■ About this exercise ■
Among the entries below, find the lines with the word "agent" and return them.
===== Input records
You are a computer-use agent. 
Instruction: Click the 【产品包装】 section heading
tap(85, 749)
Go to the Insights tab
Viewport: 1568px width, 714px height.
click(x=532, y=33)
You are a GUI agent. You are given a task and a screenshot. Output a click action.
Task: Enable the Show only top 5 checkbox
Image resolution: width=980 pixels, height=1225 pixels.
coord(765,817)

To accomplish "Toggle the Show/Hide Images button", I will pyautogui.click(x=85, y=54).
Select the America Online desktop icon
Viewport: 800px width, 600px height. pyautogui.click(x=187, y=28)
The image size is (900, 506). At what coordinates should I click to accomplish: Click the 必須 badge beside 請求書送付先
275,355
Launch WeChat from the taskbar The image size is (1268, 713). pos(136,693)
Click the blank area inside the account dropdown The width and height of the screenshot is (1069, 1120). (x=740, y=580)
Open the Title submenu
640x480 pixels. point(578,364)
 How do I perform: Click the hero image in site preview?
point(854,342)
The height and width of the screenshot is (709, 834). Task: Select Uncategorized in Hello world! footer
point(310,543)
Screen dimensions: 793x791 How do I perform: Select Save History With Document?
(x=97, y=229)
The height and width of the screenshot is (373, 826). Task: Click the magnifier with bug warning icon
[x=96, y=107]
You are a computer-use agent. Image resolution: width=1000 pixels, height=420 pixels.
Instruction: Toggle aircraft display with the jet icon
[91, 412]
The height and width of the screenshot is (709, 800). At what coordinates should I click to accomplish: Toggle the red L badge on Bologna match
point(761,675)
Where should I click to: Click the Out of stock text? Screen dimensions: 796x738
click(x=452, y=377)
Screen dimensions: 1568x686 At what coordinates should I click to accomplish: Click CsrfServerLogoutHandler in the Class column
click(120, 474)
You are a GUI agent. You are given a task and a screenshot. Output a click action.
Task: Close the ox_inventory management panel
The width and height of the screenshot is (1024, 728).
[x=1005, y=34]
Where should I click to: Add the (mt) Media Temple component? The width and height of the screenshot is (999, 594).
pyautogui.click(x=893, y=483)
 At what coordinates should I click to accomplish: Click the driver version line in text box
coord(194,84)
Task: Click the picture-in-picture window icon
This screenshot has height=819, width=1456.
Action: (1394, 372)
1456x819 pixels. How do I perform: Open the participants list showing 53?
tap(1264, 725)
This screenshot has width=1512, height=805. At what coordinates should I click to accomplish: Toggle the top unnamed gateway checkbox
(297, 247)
==========
■ Written answer ■
You are a computer-use agent. 
You are a GUI agent. You are given a task and a screenshot. Output a click action.
You are a computer-use agent. Image resolution: width=1000 pixels, height=420 pixels.
You are a GUI agent. You are given a task and a screenshot. Output a click action.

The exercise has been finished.